**To-do list**.
**A)** What is the term of each option granted under the stock option plan text?
**B)** Modify the part of the stock option plan text that opens with the words "Each initial stock" and closes with "the grant thereof.", replacing "installments" with "portions".
**C)** Carry the stock option plan text forward from its final sentence.

* START Extract to read *

Options may be exercised in whole or in part upon payment in cash of the
exercise price of the shares to be acquired.

CASHLESS EXERCISE.

Options may be exercised in whole or in part upon delivery to the Secretary of
the Company of an irrevocable written notice of exercise. The date on which such
notice is received by the Secretary shall be the date of exercise of the option,
provided that within five business days of the delivery of such notice the funds
to pay for exercise of the option are delivered to the Company by a broker
acting on behalf of the optionee either in connection with the sale of the
shares underlying the option or in connection with the making of a margin loan
to the optionee to enable payment of the exercise price of the option. In
connection with the foregoing, the Company will provide a copy of the notice of
exercise of the option to the aforesaid broker upon receipt by the Secretary of
such notice and will deliver to such broker, within five business days of the
delivery of such notice to the Company, a certificate or certificates (as
requested by the broker) representing the number of shares underlying the option
that have been sold by such broker for the optionee.

VESTING; TERM; MINIMUM EXERCISE.

Each initial stock option for 6000 shares shall become exercisable in three
equal annual installments on the first, second, and third anniversaries of the
grant thereof.

All other stock options granted hereunder will become exercisable on the first
anniversary of the grant thereof.

The term of each option granted hereunder shall be ten years from the date it is
granted.

* END Extract to read *
* START Stored records *

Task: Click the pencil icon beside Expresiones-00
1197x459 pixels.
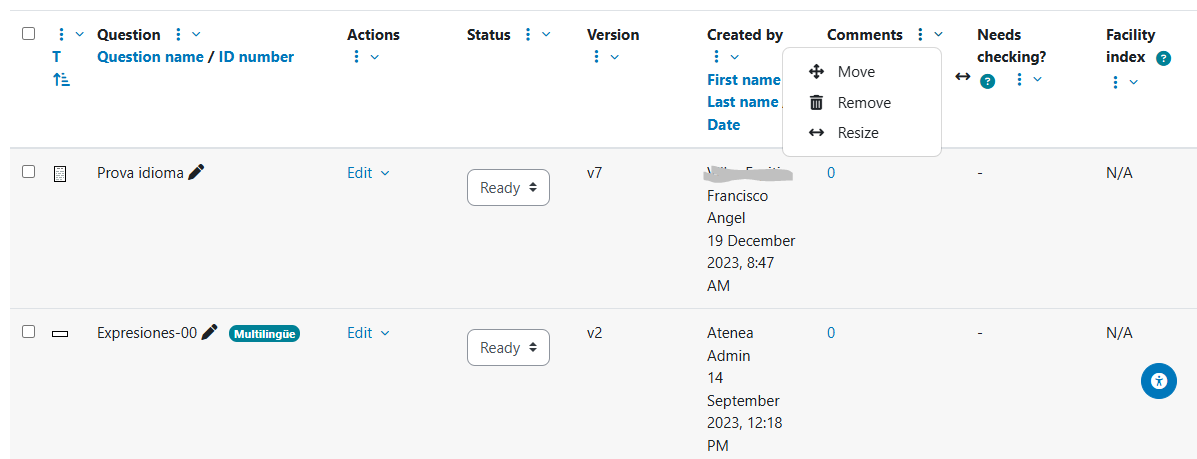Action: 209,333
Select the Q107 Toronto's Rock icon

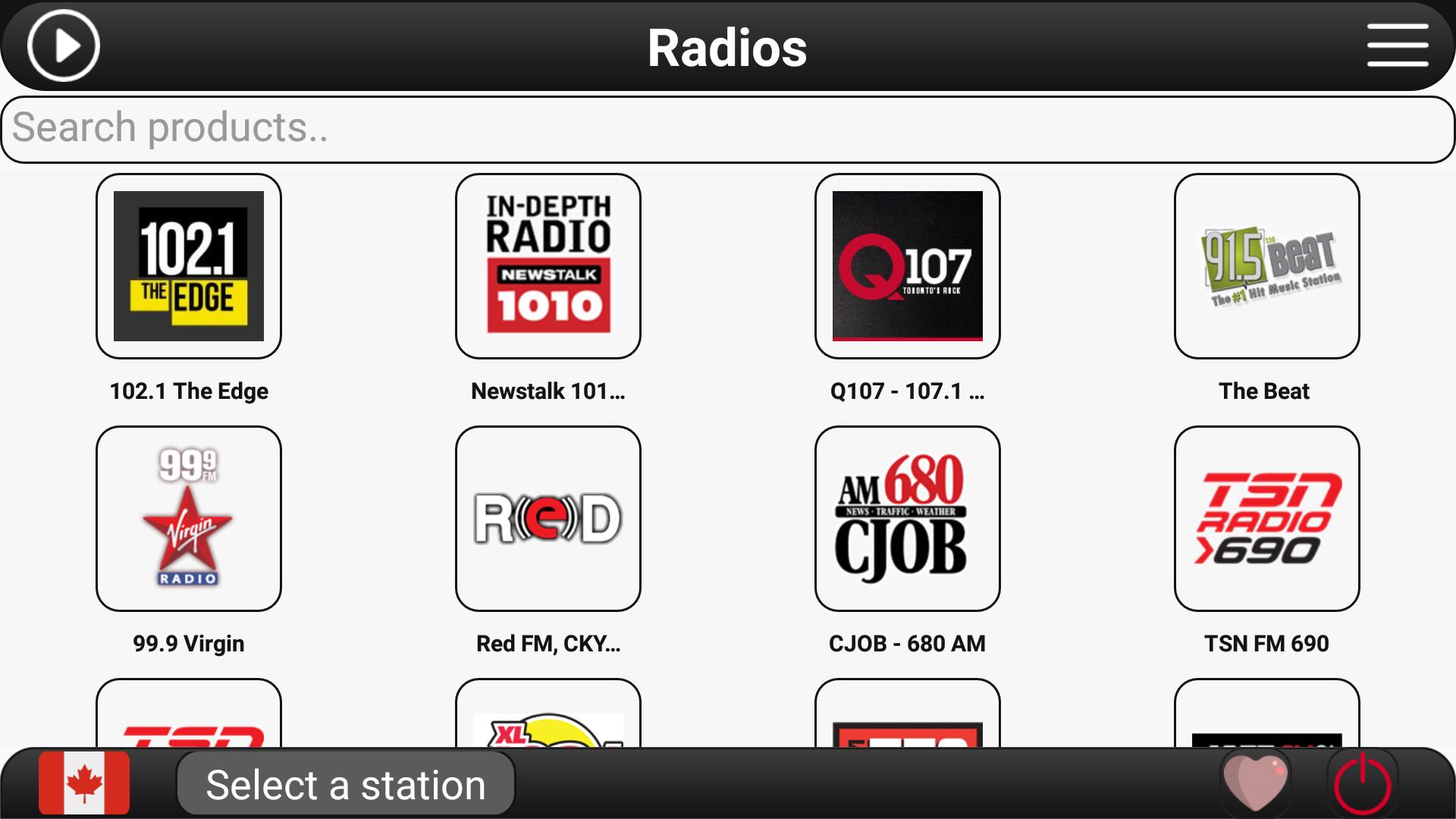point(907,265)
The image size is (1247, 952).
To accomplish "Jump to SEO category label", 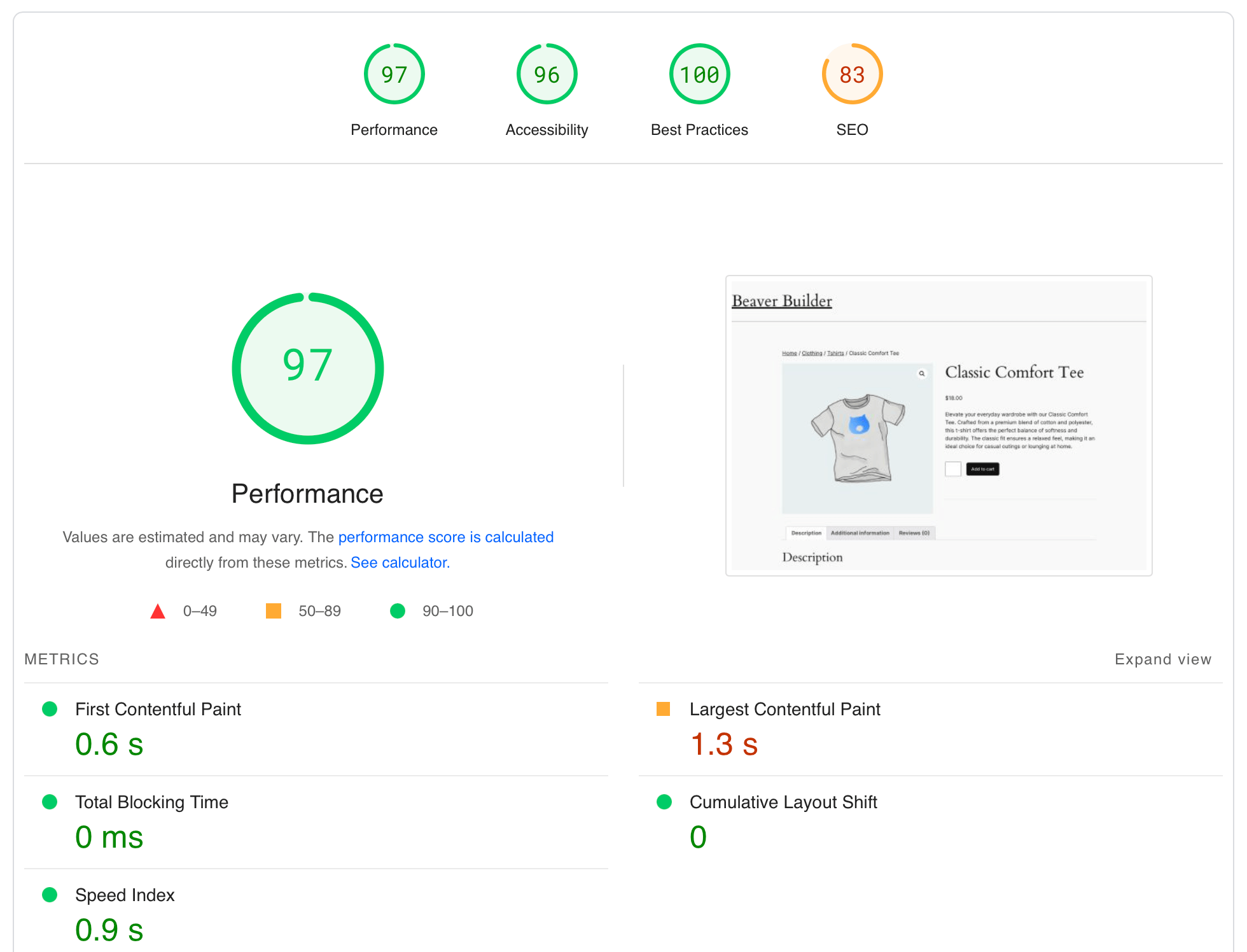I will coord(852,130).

* END Stored records *

**Answers below**.
**A)** Ten years from the date it is granted.

**B)**
Each initial stock option for 6000 shares shall become exercisable in three
equal annual portions on the first, second, and third anniversaries of the
grant thereof.

All other stock options granted hereunder will become exercisable on the first
anniversary of the grant thereof.

**C)**
Shares may be purchased in whole or in part at any time after an option becomes
exercisable, subject to a minimum exercise of 100 shares.

Prior to the exercise of an option and issuance of the stock purchased upon such
exercise, the optionee shall have no rights to any dividends or be entitled to
any voting rights on any stock represented by such option.

DEATH; DISABILITY; CESSATION OF SERVICE; CHANGE IN CONTROL.

DEATH OR DISABILITY.

If an Independent Director dies or becomes permanently and totally disabled (as
defined in Section 72(m)(7) of the Code), each of his or her options will become
fully vested and will be exercisable until its expiration date.

RETIREMENT.

If an Independent Director retires from the Board of Directors of the Company in
accordance with the policies and practices thereof, each of his or her options
will become fully vested and will be exercisable until its expiration date.

CESSATION OF SERVICE.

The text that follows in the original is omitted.